START DATASET RECORDS
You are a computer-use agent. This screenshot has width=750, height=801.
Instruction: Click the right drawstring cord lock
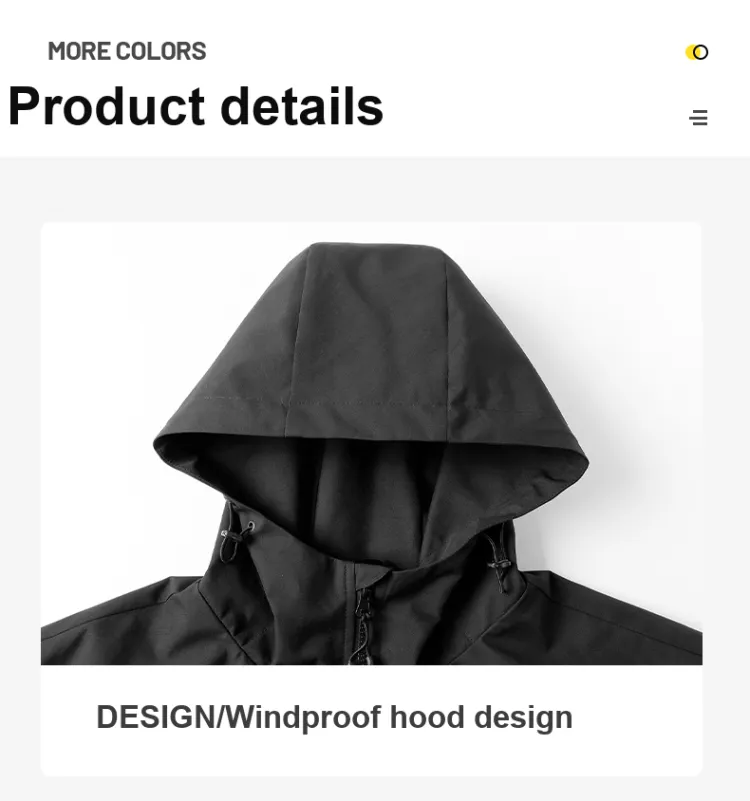pos(500,564)
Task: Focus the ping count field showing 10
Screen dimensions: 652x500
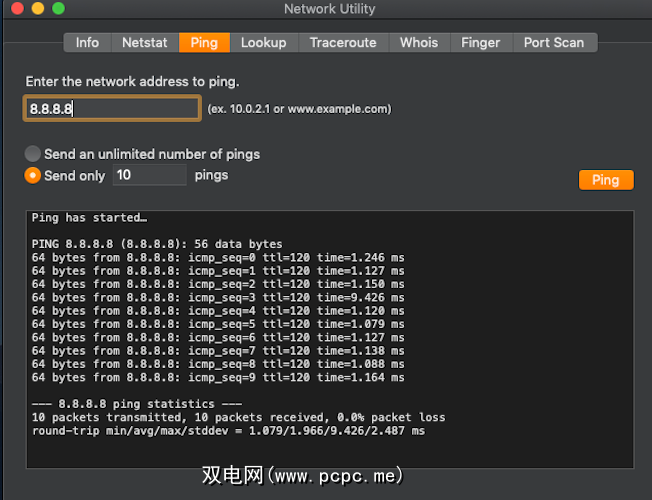Action: [149, 175]
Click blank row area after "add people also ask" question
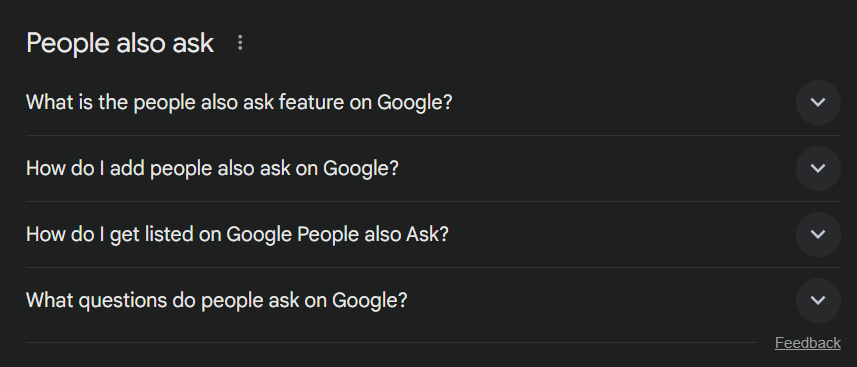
END DATASET RECORDS
TASK GOAL → Write out all the entries word for word, but skip any images.

WRITTEN ANSWER →
You are a computer-use agent. This screenshot has width=750, height=801.
Instruction: Click the right drawstring cord lock
pos(500,564)
Task: Focus the ping count field showing 10
Screen dimensions: 652x500
Action: [149, 175]
Click blank row area after "add people also ask" question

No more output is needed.